AIM OF THE EXERCISE: Take from the material every line containing the string "computer" and copy it.

----------

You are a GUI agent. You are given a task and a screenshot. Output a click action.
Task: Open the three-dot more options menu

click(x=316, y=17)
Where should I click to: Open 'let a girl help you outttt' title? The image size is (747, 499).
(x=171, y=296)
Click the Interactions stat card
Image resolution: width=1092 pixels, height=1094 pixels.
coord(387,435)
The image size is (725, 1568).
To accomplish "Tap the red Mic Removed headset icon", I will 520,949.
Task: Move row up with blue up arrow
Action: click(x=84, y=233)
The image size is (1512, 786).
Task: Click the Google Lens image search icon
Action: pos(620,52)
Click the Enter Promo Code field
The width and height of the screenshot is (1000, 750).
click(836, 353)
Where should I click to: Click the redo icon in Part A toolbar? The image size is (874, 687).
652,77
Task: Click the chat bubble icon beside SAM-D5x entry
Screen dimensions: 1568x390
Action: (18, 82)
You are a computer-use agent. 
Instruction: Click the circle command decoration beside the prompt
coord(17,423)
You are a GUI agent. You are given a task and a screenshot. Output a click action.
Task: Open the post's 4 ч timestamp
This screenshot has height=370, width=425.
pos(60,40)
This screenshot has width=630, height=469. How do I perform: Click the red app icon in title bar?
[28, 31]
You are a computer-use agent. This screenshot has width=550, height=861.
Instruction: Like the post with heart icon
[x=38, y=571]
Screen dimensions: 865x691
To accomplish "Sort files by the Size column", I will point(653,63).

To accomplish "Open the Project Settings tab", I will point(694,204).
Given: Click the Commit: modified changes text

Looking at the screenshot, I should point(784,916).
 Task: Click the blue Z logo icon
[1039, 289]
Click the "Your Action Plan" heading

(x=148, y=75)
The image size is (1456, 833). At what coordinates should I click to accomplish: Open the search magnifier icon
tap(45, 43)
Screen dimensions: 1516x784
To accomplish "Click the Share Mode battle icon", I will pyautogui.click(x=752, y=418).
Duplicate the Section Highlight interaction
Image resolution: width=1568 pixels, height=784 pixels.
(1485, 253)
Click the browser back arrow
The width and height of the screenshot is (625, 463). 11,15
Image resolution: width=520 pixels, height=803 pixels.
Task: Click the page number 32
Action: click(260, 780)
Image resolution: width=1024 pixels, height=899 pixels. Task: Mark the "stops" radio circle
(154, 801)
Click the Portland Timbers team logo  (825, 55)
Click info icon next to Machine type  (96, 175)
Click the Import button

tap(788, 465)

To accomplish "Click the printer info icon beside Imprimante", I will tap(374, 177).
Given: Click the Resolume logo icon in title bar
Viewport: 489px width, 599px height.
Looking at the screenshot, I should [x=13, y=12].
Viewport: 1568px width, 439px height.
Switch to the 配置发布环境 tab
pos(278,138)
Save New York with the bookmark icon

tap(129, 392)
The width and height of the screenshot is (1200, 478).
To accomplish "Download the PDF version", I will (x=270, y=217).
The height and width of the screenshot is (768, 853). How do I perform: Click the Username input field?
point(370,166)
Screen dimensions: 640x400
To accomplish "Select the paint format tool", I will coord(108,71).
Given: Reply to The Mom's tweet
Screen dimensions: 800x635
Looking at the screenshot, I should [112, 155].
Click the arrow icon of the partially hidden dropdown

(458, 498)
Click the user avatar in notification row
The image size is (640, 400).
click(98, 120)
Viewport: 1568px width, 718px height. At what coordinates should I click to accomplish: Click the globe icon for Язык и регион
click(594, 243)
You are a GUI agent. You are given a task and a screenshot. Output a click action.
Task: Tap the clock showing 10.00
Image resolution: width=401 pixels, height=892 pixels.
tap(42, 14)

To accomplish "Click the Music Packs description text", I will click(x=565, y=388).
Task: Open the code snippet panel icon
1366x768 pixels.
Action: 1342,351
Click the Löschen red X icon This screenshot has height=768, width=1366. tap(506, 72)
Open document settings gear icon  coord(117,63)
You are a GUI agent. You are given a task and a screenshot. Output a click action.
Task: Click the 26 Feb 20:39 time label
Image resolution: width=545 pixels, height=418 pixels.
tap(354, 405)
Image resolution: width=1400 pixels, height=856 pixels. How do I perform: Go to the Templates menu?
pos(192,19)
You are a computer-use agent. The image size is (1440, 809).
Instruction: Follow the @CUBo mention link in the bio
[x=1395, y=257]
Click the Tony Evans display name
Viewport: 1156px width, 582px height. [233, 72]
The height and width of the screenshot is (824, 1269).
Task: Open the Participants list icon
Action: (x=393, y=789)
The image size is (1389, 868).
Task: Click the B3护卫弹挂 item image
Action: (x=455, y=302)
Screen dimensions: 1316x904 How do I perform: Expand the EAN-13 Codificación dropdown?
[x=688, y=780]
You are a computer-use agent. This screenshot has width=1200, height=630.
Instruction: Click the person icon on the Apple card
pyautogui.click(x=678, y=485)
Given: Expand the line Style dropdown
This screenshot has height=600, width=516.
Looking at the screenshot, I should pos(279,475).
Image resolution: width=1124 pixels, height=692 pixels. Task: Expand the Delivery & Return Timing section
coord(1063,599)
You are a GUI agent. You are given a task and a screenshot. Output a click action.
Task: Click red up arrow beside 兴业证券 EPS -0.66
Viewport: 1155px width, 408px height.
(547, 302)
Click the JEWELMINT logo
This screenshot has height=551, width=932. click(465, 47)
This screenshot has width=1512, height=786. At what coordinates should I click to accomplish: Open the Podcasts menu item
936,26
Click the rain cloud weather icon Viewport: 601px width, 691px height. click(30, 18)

----------

RESPONSE BOX:
You are a computer-use agent. 
You are a computer-use agent. This screenshot has width=550, height=861.
You are a computer-use agent. The image size is (1440, 809).
You are a computer-use agent. This screenshot has width=1200, height=630.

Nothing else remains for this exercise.